GCD / LCM of two numbers to be evaluated from the input numbers itself

Question

Considering the input given to us as a=21, b=36 and GCD (a,b) is d=3.

If we were supposed to achieve the GCD by solving the equation a * x + b * y = d. How can we evaluate the numerous combinations of positive and negative integers for x & y in this equation to fetch the result that satisfies this equation.

Eg: a=21, b=36, (GCD) d=3
21 * x + 36 * y = 3
x = ? and y = ?
Sample answer: x=-5,y=3

How can I do it in JAVA?

Answer 1

You can do it by Extended Euclidean algorithm.

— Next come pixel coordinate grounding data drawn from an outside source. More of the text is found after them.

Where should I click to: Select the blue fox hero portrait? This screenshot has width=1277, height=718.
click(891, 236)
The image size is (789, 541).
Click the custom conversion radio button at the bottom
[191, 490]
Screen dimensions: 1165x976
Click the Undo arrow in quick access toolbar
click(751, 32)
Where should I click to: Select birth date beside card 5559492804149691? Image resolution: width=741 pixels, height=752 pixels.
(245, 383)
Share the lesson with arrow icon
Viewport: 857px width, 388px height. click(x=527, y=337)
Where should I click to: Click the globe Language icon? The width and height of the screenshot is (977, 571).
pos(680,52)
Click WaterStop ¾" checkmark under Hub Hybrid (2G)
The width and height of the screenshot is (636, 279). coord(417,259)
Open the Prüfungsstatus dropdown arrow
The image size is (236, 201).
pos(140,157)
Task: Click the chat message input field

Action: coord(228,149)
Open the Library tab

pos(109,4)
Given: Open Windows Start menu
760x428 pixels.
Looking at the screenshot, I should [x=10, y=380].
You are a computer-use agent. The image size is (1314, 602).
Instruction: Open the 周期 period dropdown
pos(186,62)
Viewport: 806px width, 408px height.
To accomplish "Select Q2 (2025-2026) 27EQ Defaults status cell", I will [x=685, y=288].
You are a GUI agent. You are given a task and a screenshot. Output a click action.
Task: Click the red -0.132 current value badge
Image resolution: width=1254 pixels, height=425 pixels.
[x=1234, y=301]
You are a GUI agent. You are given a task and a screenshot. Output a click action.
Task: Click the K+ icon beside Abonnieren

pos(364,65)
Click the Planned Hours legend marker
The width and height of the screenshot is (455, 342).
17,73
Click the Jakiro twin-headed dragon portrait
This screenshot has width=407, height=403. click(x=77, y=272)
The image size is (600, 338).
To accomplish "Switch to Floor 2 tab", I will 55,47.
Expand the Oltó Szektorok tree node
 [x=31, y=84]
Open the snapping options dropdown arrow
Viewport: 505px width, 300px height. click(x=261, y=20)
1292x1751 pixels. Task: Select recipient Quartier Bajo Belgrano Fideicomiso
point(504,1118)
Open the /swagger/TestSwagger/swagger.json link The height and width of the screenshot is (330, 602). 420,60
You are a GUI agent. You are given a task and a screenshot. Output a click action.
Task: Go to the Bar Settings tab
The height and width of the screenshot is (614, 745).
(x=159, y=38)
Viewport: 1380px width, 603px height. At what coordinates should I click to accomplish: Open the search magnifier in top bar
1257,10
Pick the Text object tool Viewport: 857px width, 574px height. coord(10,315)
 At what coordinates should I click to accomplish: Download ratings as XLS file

The implementation is here

public class ExtendedEuclid {

   //  return array [d, a, b] such that d = gcd(p, q), ap + bq = d
   static int[] gcd(int p, int q) {
      if (q == 0)
         return new int[] { p, 1, 0 };

      int[] vals = gcd(q, p % q);
      int d = vals[0];
      int a = vals[2];
      int b = vals[1] - (p / q) * vals[2];
      return new int[] { d, a, b };
   }

   public static void main(String[] args) {
      int p = Integer.parseInt(args[0]);
      int q = Integer.parseInt(args[1]);
      int vals[] = gcd(p, q);
      System.out.println("gcd(" + p + ", " + q + ") = " + vals[0]);
      System.out.println(vals[1] + "(" + p + ") + " + vals[2] + "(" + q + ") = " + vals[0]);
   }
}

Input: int vals[] = gcd(21, 36);

Output:

gcd(21,36) = 3
-5(21) + 3(36) = 3